The instinct for a good story is not new to Metaxas, whose biography of William Wilberforce served as the "official companion book" to the 2007 feature film Amazing Grace. Of course it is a subject that has been treated many times before—in a Peabody Award-winning Focus on the Family radio series, a documentary shown on PBS, and in many other formats and venues. Because Bonhoeffer's story is so inspiring, it has never lacked people ready to appropriate it. Hearing of Bonhoeffer's perilous situation in 1939, Reinhold Niebuhr, the most famous American theologian of his era, personally rallied others to welcome Bonhoeffer to the United States to escape Hitler's Germany, and a lecture tour was duly organized. (Some things change in America, but much remains the same.) Bonhoeffer ended up abruptly cancelling the tour to return to the struggle in Germany. In 1945, a memorial service held for him in England was heard live on BBC radio before his parents in Germany even knew for sure that he had died.
In 1969, Robert Huldschiner wrote an article on "The Quest for the Historical Bonhoeffer" because radicals, liberals, and conservatives alike were claiming his heroic story as an embodiment of their distinctive convictions. Haynes explains it this way: "His spirituality may be cast in traditional categories familiar to orthodox Christians (e.g., commitment to prayer, Bible reading, preaching), in more progressive terms that appeal to mainline liberals (e.g., discipleship that emphasizes peace and justice), or in quasi-secular terms suited to a pluralistic, post-Christian culture (integrity between his convictions and behavior, advocacy for human rights)." It is a rare figure who is invoked in the liberal treatises Honest to God (1963) by John A. T. Robinson and The Secular City (1965) by Harvey Cox as well as This Momentary Marriage (2009) by conservative Reformed pastor John Piper and Performing the Faith (2007) by postliberal pacifist Stanley Hauerwas.

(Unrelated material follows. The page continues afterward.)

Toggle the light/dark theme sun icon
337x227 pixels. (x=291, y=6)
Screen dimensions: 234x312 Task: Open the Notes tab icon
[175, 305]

And now we have this riveting biography, published by Thomas Nelson, with a foreword by Presbyterian Church of America pastor Tim Keller. Unsurprisingly, perhaps, Eric Metaxas gives us a Bonhoeffer who looks a lot like an American evangelical—an extraordinarily courageous American evangelical. Bonhoeffer grows up in a family with privilege, travels abroad, gets advanced degrees, teaches Sunday school, daily reads his Bible and prays, is dismissive of American liberal theology, breaks with the institutional church, is not a complete pacifist, and is concerned about abortion. All of this is accurate, and yet it may induce cognitive dissonance for readers who are familiar with Bonhoeffer's theology and Eberhard Bethge's definitive scholarly biography—readers who have repeatedly been struck by cultural differences (and perhaps also theological differences) between the way Bonhoeffer and American evangelicals talk about matters such as evangelism and biblical interpretation. Still, this new biography is a welcome and significant contribution. Metaxas keeps a firm grasp on the scholarly consensus while holding the reader's attention from the first page to the last, and his book will serve as a gateway for many people to a much fuller understanding of Bonhoeffer.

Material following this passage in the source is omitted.